Thursday, April 9, 2015
Former PM Barak says taking down Iran nuclear program easy
Israel’s dovish former prime minister Ehud Barak said on Wednesday that a military operation to eliminate Iran’s nuclear weapons program is more comparable to the pinpoint mission to kill Osama bin Laden that to a full scale war.
In an interview on CNBC, Barak said the operation would take only “a fraction of one night” and added that “the Iranians can do nothing about it, except for attacking Israel.”
“The administration uses the term ‘war,’” Barak said “and people are thinking that probably it is something like a war on Iraq or a war on Afghanistan, [but] that’s not the case.
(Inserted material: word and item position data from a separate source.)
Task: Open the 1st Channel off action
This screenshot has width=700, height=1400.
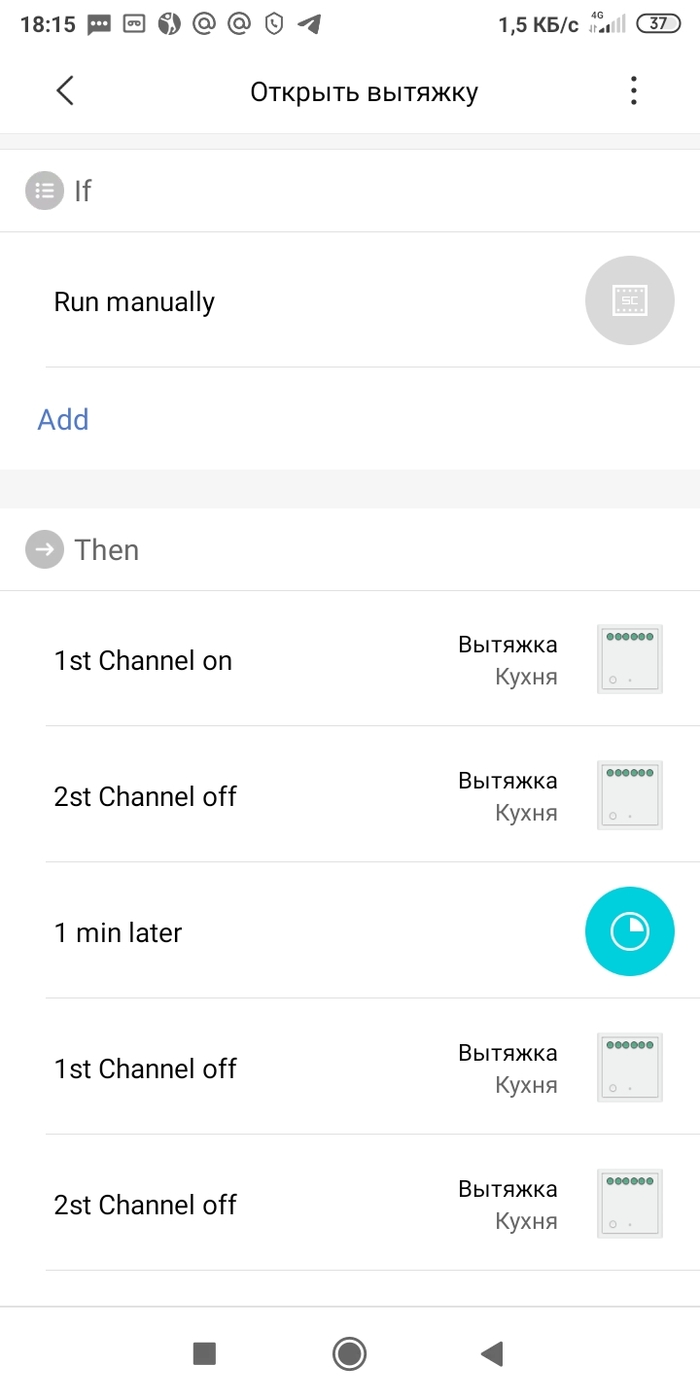Action: [145, 1069]
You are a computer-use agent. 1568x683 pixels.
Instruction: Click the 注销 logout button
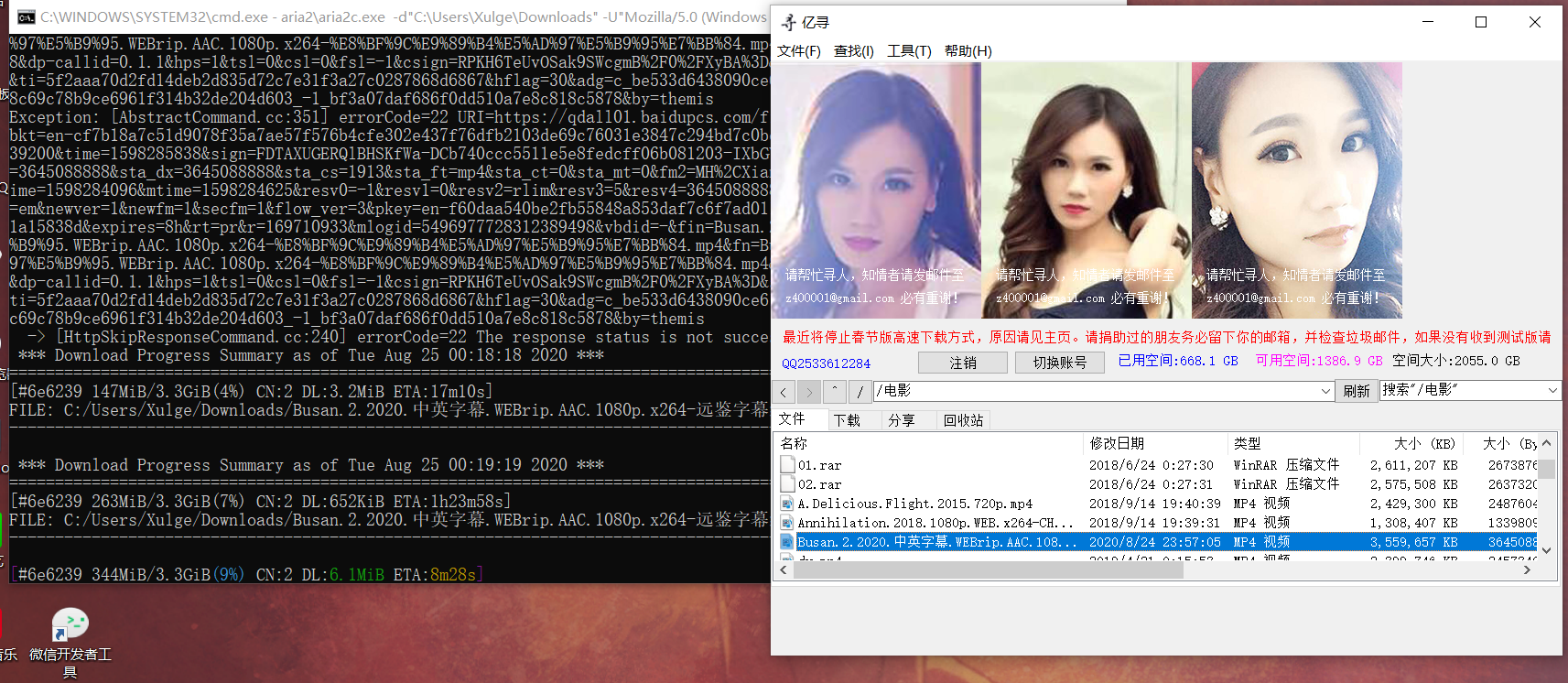click(x=963, y=363)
Technically speaking, the Pentagon and the armed forces of America under the backing and probably directive of the [US] president [could] create an extremely effective means to destroy the Iranian nuclear military program over a fraction of one night.”
Barak, who also served as Israel’s defense minister, said that on a “spectrum between the War on Iraq and the killing of Osama bin Laden it is much closer to killing Osama bin Laden.”
This “is something that should be understood” Barak added, “the Iranians can do nothing about it, except for attacking Israel.”
Barak’s assessment of what a military intervention against Iran’s nuclear program might look like followed his advice that Iran should be given a clear ultimatum to abandon its nuclear project “or else.” He sharply criticized the White House’s negotiation strategy saying that US concessions are far more entrenched than Iran’s because as a democracy the US can’t shift its positions on a whim.
He said, “All of us prefer a solution that might be reached through negotiations, but in order to negotiate, the other side should understand and believe… that if they will not come to terms with the real demands, to put all of the enriched material out of Iran, to close Fordo, to stop all working on weaponization, on making the preparations for weapons. If all this is not agreed right now, they face the alternatives.”
The former prime minister’s comments serve as an indication of how widespread the criticism of the recently announced framework agreement is in Israel, spanning across the political spectrum.